• **Texte source**:
········
L’occupation du « Marx Café » permet alors de remettre les pendules à l’heure, le prix des repas n’a rien de neutre, il est l’enjeu d’un rapport de force contre le pouvoir des entreprises ainsi que leur encadrement étatique. On n’est pas face à une seule entreprise, mais face à une question politique plus vaste car à l’origine, l’Etat et l’université ont bien signé un contrats de sous-traitance avec l’entreprise Novae pour ne pas avoir à gérer eux-mêmes ce pan entier de l’activité de l’université. Le système actuel est particulièrement pervers car il exploite sans scrupule des salariéEs pour servir des repas à d’autres personnes précarisées. L’internalisation serait donc un premier pas bienvenu dans une lutte plus générale contre la domination.
D’un autre côté, la lutte de la Caf’ autogérée thématise la question des « dépenses contraintes », un sujet qui touche tout le monde et qui a déjà fait l’objet de contestations hors du milieu universitaire. Il y a 3 ans, le mouvement des « gilets jaunes » démarrait en contestant la paupérisation, le fait de ne plus avoir assez de revenu pour vivre après avoir réglé l’ensemble des charges fixes. Bien sûr, les proportions ne sont pas les mêmes, mais il y a des éléments communs là-dedans, qui se retrouvent dans le cycle de lutte actuel. Dans ce contexte, l’occupation s’avère souvent être le dénominateur commun de la lutte, c’est le lieu d’expression politique premier lorsque les mécontentements sont éparpillés.
2) Une alternative en acte
En se réappropriant un espace marchand pour en faire un lieu de partage et de solidarité, la Caf’ autogérée opère une critique en acte du secteur de la restauration collective. Cela a non seulement du sens d’un point de vue revendicatif, mais en plus cela produit du commun. Cette expérience de solidarité concrète par le repas à prix libre renvoie aussi à des expériences de lutte passées à Genève, comme les restos dans les squats du temps où le phénomène était massif (grosso-modo de 1993 à 2001), ou alors la bouffe pop’ des Pâquis à la place de la Navigation (2012-2019). Les repas pris en commun ne sont pas un « bonus », c’est aussi une forme de solidarité très concrète qui permet aux mouvements de se renforcer. On ne lutte jamais sans manger. Au Silure aussi, des restaurants déguisés, des « cantinhos », et autres « molotofu » ont eu lieu de façon irrégulière dès les premiers mois du lieu avant de devenir plus réguliers en 2019 avec la cantine hebdomadaire du vendredi midi. L’expérience des cantines de solidarité durant le semi-confinement du premier semestre 2020 a aussi agrégé du monde dans un moment de grande atomisation sociale et sans pour autant provoquer de « clusters » de contaminations. Bref, les espaces de sociabilité alternative propres aux lieux autogérés sont d’après nous très importants, car on ne mange pas de la même manière dans un espace basé sur l’exploitation du travail à bas coût que dans un local basé sur l’autogestion et la rotation des tâches. C’est toujours meilleur quand il y a une lutte derrière !
········
• **Données extraites**:
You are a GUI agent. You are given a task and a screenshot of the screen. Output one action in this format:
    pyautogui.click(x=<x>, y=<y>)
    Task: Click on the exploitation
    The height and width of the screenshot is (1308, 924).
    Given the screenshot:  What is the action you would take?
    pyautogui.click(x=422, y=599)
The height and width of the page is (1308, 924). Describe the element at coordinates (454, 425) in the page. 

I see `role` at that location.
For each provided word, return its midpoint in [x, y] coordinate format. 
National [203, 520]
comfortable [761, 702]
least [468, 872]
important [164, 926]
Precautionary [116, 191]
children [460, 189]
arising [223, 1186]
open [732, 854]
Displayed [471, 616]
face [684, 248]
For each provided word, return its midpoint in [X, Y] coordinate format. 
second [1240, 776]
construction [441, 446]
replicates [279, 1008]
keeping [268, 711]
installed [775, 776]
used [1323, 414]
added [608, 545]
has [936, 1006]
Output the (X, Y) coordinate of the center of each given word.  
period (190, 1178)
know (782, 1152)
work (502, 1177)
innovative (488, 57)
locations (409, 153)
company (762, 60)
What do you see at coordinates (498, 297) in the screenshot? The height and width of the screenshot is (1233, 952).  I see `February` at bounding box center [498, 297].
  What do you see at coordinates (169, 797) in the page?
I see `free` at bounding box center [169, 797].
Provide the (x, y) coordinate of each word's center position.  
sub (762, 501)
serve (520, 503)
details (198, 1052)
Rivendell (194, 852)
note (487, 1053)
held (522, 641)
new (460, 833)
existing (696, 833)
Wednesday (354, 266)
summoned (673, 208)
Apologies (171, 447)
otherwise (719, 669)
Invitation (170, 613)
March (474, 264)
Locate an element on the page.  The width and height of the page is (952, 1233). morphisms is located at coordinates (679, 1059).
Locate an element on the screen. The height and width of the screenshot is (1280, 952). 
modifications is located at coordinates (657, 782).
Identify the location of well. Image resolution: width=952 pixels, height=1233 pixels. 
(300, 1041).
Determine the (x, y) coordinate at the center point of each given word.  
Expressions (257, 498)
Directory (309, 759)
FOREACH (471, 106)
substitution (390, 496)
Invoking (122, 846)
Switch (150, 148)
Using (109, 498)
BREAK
········
• **Actions demandées**:
a) Traduisez en anglais cette phrase du texte sur la Caf’ autogérée : « Les repas pris en commun ne sont pas un « bonus », c’est aussi une forme de solidarité très concrète qui permet aux mouvements de se renforcer. »
b) Reproduisez tout le passage du texte sur la Caf’ autogérée, de « D’un autre côté, la » jusqu’à « mécontentements sont éparpillés. ».

• **Corrigé par tâche**:
a) Shared meals are not a "bonus"; they are also a very concrete form of solidarity that allows movements to grow stronger.

b)
D’un autre côté, la lutte de la Caf’ autogérée thématise la question des « dépenses contraintes », un sujet qui touche tout le monde et qui a déjà fait l’objet de contestations hors du milieu universitaire. Il y a 3 ans, le mouvement des « gilets jaunes » démarrait en contestant la paupérisation, le fait de ne plus avoir assez de revenu pour vivre après avoir réglé l’ensemble des charges fixes. Bien sûr, les proportions ne sont pas les mêmes, mais il y a des éléments communs là-dedans, qui se retrouvent dans le cycle de lutte actuel. Dans ce contexte, l’occupation s’avère souvent être le dénominateur commun de la lutte, c’est le lieu d’expression politique premier lorsque les mécontentements sont éparpillés.